Una manifestazione molto partecipata contro la realizzazione della discarica Castella
BRESCIA – Un progetto che si basa su un dato teorico smentito dalla realtà: la falda sotto la futura discarica “Castella 3” ha già superato almeno una volta la quota massima prevista dai proponenti e su cui si fonda l’intero impianto del progetto. Il dato era sempre stato lì, sotto gli occhi di tutti, perché è quello misurato da Arpa Brescia attraverso i piezometri nell’Ate 25, nel Comune di Rezzato (a ridosso di Buffalora, a Brescia), dove Garda Uno da circa quindici anni sta provando a costruire una discarica. Quello attuale è il terzo progetto, affinato sulla base delle osservazioni ai due precedenti, bocciati dai tribunali amministrativi a cui hanno fatto ricorso Comuni e comitati.
A gennaio 2021 l’ente (controllato dai Comuni del Garda e, per una piccola quota, anche dalla Provincia) ha ripresentato il 3° progetto, dichiarando che, sulla base di analisi con software di calcolo, l’escursione massima della falda non avrebbe in alcun caso superato la quota di 121,2 metri sul livello del mare. Su questo dato è stata basata la costruzione del progetto e dell’argine che deve dividere la futura discarica dal laghetto adiacente, formatosi per effetto dell’escavazione.

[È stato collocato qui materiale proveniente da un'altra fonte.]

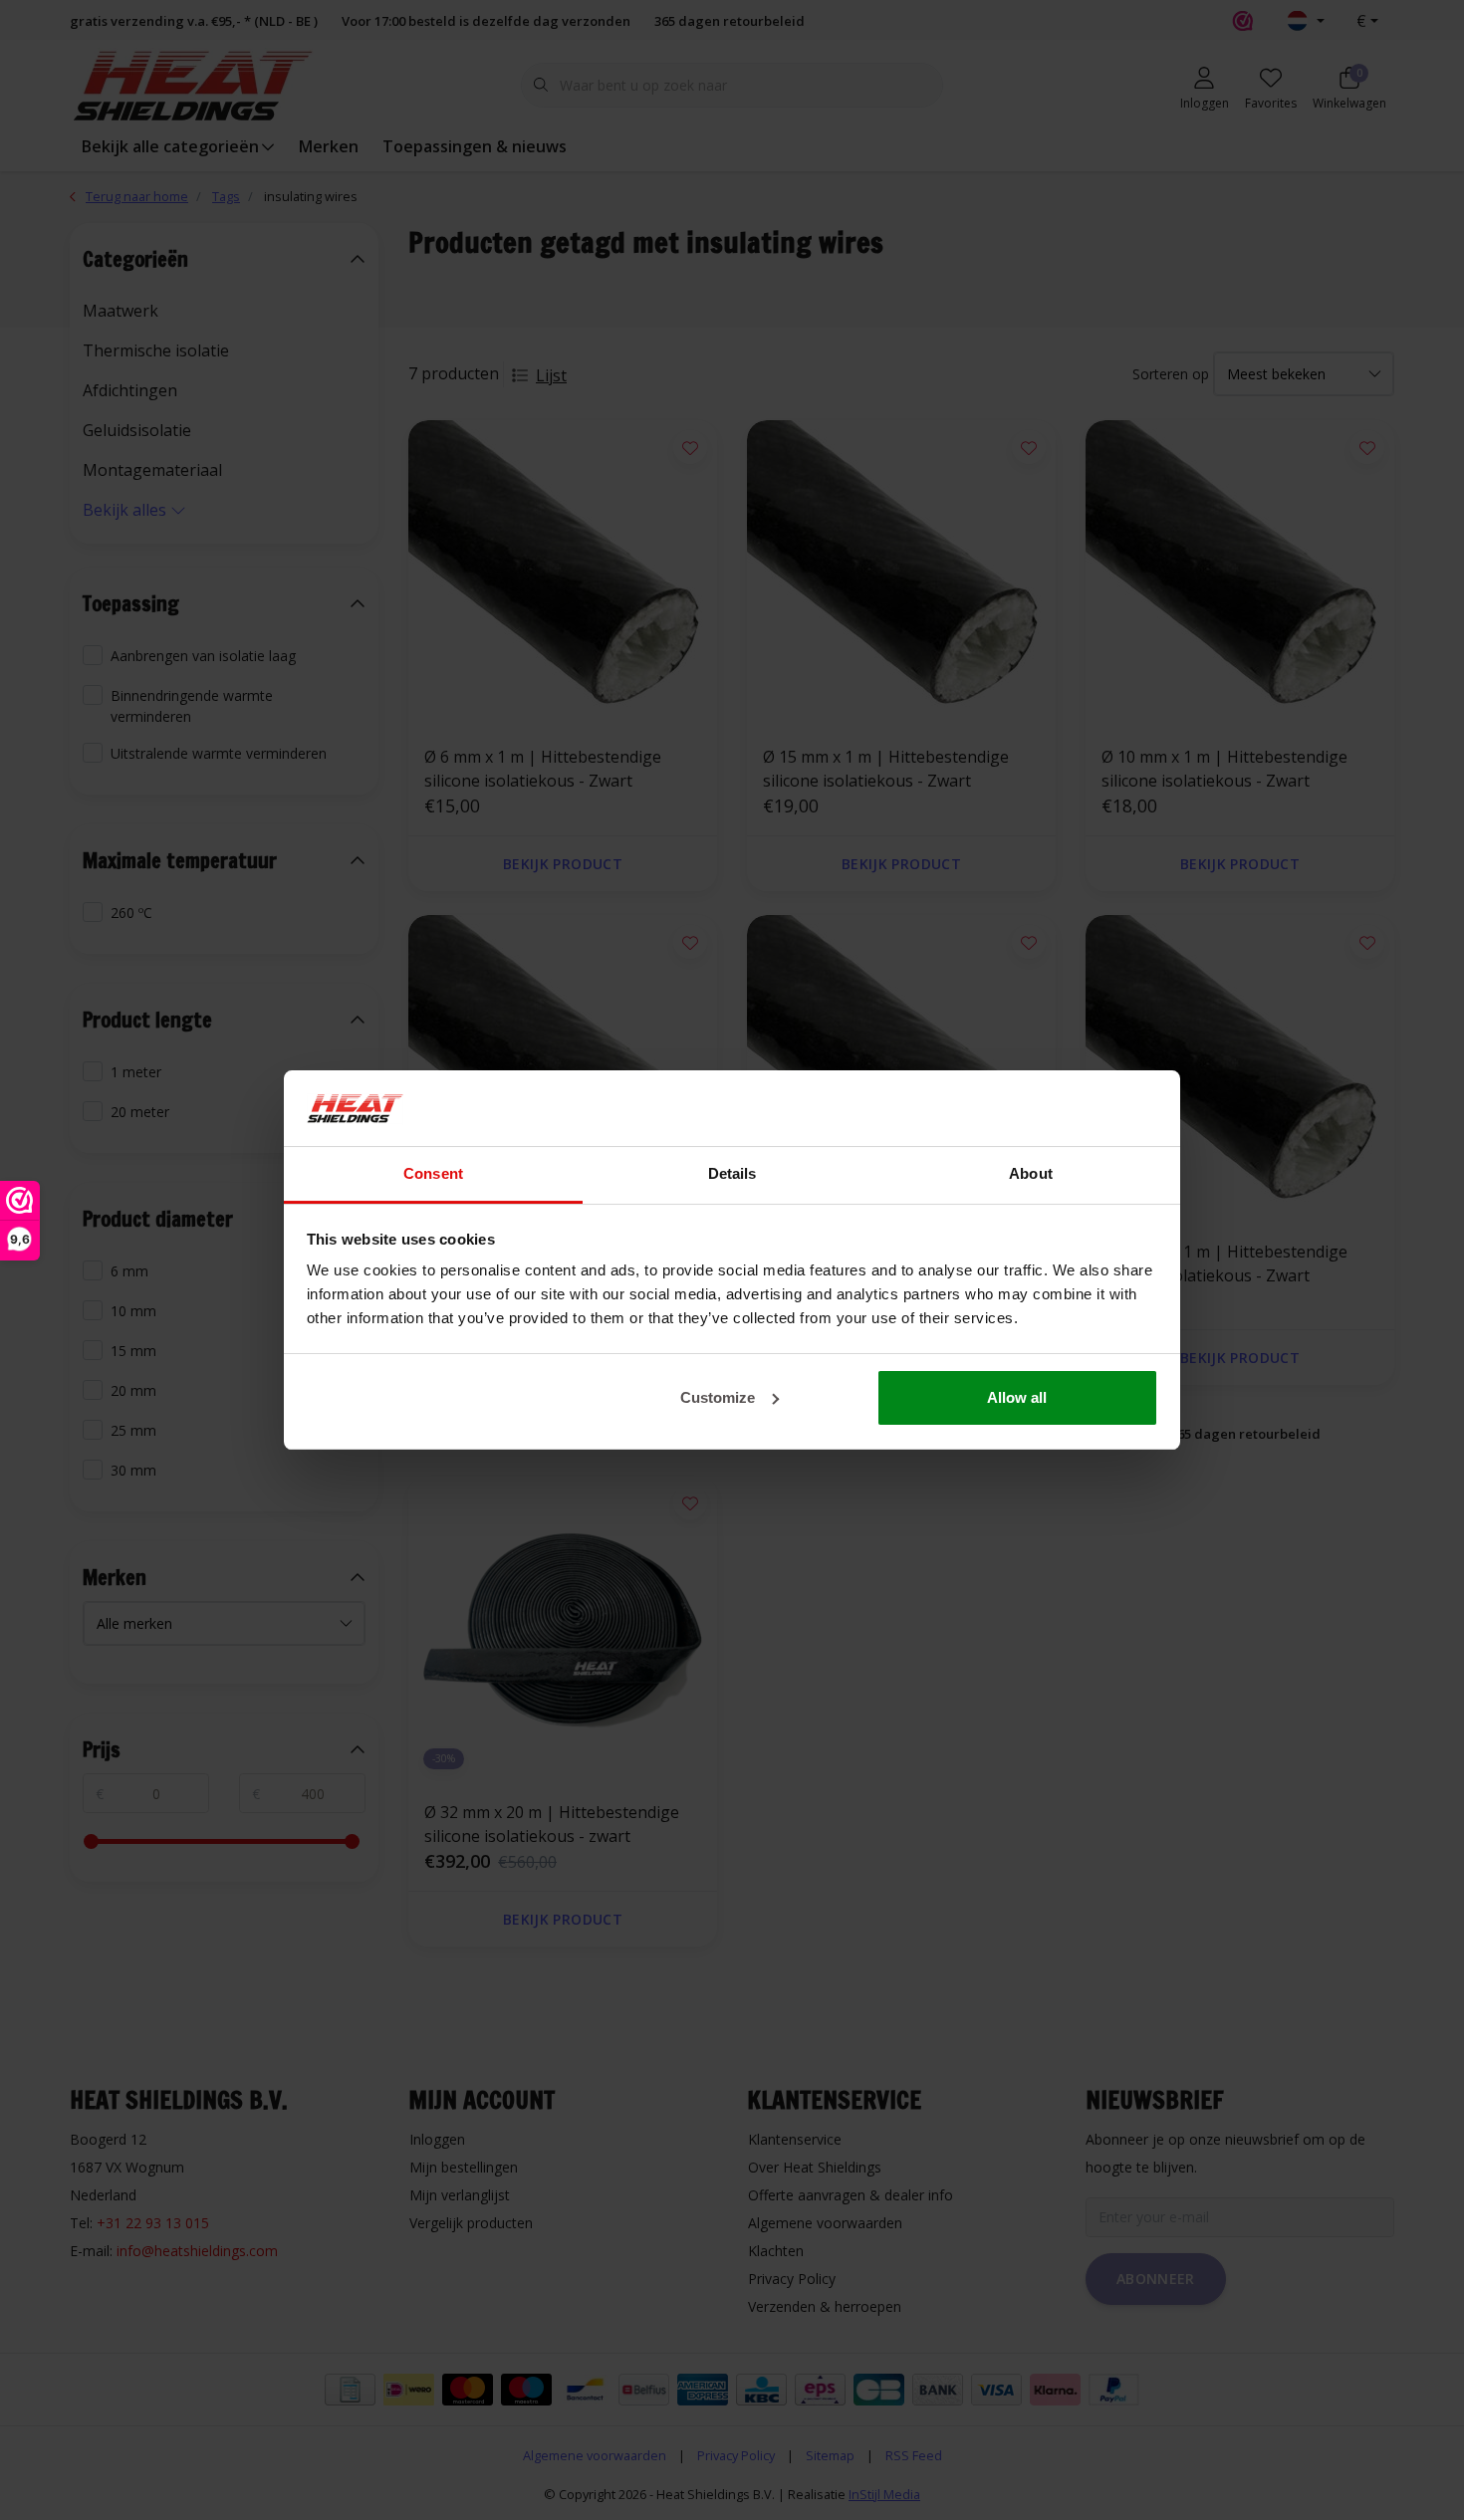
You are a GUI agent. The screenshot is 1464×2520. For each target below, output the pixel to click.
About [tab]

Il Codisa, Comitato difesa salute e ambiente di Brescia, ha però scoperto, da dati Arpa Brescia, che già a luglio 2020 la falda ha raggiunto i 122,95 metri sul livello del mare. “Non sappiamo – commenta Francesco Venturini, presidente Codisa – se il proponente abbia agito con superficialità, limitandosi a riproporre i dati della Castella 2, già bloccata dal Consiglio di Stato, oppure se, pur conoscendo i dati, abbia voluto non considerarli, per non aumentare la quota del piano di riferimento”. Poiché i rifiuti non possono stare in acqua, il progetto dovrebbe prevedere un rialzo della base della discarica di 1,7 metri, che significa diminuire la capacità di conferimento.
“Anche la Provincia, che ha autorizzato il progetto, si è fidata di ciò che è stato detto dal proponente – sottolinea Venturini –. Ora però abbiamo un dato che, secondo noi, inficia l’intero progetto. Per questo abbiamo chiesto alla Provincia di invalidarlo”. La documentazione finirà nel dossier del ricorso al Tar, presentato da Rezzato, con Brescia ad adiuvandum, e a cui si unirà anche il Codisa.